How to use this calculator
Select your gender and enter your height, weight, and circumference measurements with a soft tape measure. Measure your neck just below the larynx, your waist at the navel (relaxed, not sucked in), and — for women — your hips at the widest point. Hit calculate to see your body fat percentage, fat mass, lean mass, and category.
What is the U.S. Navy method?
The U.S. Navy circumference method estimates body fat percentage from a few simple tape measurements. It was developed at the Naval Health Research Center and is still used by the U.S. military for body composition screening, because it requires no special equipment and tracks change over time reliably.
It is not as precise as a DEXA scan, but for tracking trends — is your body fat going up or down — it is one of the most practical tools available.
How is body fat calculated?
The Navy formulas
Men:
BF% = 86.010 × log(waist − neck) − 70.041 × log(height) + 36.76
Women:
BF% = 163.205 × log(waist + hip − neck) − 97.684 × log(height) − 78.387
// Then:
Fat mass = weight × BF% ÷ 100
Lean mass = weight − fat mass
Formula source: Hodgdon JA, Beckett MB. Prediction of percent body fat for U.S. Navy men and women from body circumferences and height. Naval Health Research Center, Reports 84-29 & 84-11, 1984.
Body fat categories
| Category | Men | Women |
|---|---|---|
| Essential fat | 2–5% | 10–13% |
| Athletes | 6–13% | 14–20% |
| Fitness | 14–17% | 21–24% |
| Average | 18–24% | 25–31% |
| Obese | 25%+ | 32%+ |
Categories from the American Council on Exercise (ACE) body fat classification.

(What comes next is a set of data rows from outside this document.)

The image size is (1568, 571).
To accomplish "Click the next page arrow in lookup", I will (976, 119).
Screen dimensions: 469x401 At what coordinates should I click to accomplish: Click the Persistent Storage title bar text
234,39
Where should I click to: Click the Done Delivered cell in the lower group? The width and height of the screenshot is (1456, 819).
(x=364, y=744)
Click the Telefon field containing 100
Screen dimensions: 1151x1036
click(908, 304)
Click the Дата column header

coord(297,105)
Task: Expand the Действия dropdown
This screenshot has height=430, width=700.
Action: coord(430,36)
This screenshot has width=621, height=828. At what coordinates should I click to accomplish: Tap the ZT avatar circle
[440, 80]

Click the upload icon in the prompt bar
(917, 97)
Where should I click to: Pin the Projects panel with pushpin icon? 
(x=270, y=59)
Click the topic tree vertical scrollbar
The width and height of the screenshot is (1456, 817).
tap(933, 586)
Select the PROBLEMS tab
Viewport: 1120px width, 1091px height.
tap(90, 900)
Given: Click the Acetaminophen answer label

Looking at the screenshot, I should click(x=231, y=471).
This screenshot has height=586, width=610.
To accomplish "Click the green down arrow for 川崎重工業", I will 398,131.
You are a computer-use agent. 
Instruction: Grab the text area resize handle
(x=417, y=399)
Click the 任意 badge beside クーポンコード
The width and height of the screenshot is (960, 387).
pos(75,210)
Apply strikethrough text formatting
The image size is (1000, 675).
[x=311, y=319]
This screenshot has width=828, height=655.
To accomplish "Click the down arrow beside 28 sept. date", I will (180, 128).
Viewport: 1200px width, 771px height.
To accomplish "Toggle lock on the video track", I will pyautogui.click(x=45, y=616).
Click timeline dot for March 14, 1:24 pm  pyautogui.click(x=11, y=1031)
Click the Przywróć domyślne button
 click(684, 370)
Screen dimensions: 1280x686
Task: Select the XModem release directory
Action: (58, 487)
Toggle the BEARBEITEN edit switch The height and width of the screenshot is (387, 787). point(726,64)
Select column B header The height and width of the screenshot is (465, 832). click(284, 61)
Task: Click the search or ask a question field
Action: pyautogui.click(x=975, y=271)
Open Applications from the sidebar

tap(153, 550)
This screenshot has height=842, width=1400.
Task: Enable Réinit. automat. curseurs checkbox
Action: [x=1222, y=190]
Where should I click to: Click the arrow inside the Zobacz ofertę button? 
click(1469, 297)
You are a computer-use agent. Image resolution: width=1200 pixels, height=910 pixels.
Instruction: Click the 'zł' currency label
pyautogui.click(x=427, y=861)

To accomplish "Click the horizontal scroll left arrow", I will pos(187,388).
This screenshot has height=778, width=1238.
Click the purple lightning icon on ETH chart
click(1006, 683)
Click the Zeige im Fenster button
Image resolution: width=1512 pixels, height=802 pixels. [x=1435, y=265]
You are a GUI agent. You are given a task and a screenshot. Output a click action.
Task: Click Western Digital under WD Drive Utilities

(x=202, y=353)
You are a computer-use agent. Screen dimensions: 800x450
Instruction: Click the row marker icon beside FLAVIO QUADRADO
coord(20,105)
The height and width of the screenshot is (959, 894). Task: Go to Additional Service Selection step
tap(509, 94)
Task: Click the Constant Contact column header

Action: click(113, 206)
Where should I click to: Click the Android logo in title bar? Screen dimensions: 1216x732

Tips for accurate measurements
- Measure first thing in the morning, before eating or drinking
- Keep the tape level and snug against the skin — but never compressing it
- Stand relaxed — don't flex or suck in your waist
- Take each measurement two or three times and use the average
- Re-measure under the same conditions each time to track trends reliably
Why body fat beats scale weight
Two people of identical height and weight can look and perform completely differently depending on how much of that weight is muscle versus fat. Tracking body fat percentage tells you whether a weight change is fat loss or muscle loss — the scale alone cannot. Combined with a TDEE-based calorie target, it is the foundation of effective recomposition.
Frequently asked questions
Studies show the Navy method is typically within 3 to 4 percentage points of DEXA scan results for most people. Its real strength is consistency: measured the same way each time, it tracks changes in body fat reliably, which matters more than absolute precision for most fitness goals.
For men, 14 to 17% is considered fit and 18 to 24% average; for women, 21 to 24% is fit and 25 to 31% average. Athletes typically range 6 to 13% (men) and 14 to 20% (women). Going below essential fat levels — 2 to 5% for men, 10 to 13% for women — is dangerous.
Women store proportionally more fat in the hips and thighs, while men store it predominantly around the waist. Adding the hip circumference lets the formula capture that distribution and produces a significantly more accurate estimate for women.
At the navel, standing relaxed, at the end of a normal exhale. Don't pull the tape tight enough to compress the skin and don't suck in — both will understate your true measurement and your body fat result.
Yes — body recomposition is most achievable for newer lifters, people returning after a layoff, and those with higher starting body fat. It requires adequate protein (around 0.7 to 1 g per pound of body weight), progressive strength training, and a small or zero calorie deficit.
Every 2 to 4 weeks is plenty. Day-to-day water shifts can move tape measurements by a quarter inch or more, which swamps real fat changes. Always measure under the same conditions — same time of day, same tape tension.
Important
Not medical advice. The Navy method is an estimate based on population averages and can be less accurate for very muscular, very lean, or very tall individuals. It is intended for healthy adults tracking fitness trends. For clinical body composition assessment, ask your healthcare provider about DEXA or similar methods.